WHAT THIS TASK INVOLVES:
Among the entries below, count the lines holding the string "each". Respond with the number alone.

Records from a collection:
=== Section Start ===

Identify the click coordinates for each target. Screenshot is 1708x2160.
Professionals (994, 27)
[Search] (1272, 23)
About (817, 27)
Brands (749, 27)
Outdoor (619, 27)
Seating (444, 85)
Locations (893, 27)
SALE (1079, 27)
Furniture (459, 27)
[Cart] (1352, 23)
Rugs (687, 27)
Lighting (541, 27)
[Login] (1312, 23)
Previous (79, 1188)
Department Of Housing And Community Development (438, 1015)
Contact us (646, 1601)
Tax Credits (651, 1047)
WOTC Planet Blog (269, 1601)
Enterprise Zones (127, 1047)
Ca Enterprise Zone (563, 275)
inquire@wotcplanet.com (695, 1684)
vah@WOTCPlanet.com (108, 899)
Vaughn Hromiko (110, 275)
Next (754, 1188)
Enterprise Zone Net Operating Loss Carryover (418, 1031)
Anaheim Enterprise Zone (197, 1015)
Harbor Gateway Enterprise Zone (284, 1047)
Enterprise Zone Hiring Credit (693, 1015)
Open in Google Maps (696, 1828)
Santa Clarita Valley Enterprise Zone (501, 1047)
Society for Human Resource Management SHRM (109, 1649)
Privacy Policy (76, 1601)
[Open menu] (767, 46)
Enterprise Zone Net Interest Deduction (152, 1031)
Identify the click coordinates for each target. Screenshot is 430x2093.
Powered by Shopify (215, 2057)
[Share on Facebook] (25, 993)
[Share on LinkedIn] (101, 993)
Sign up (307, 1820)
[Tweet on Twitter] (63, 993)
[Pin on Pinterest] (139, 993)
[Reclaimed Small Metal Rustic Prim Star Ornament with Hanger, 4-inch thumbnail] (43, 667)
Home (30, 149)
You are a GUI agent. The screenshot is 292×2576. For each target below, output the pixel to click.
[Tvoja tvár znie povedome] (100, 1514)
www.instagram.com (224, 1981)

=== Section End ===

EXERCISE RESULT:
3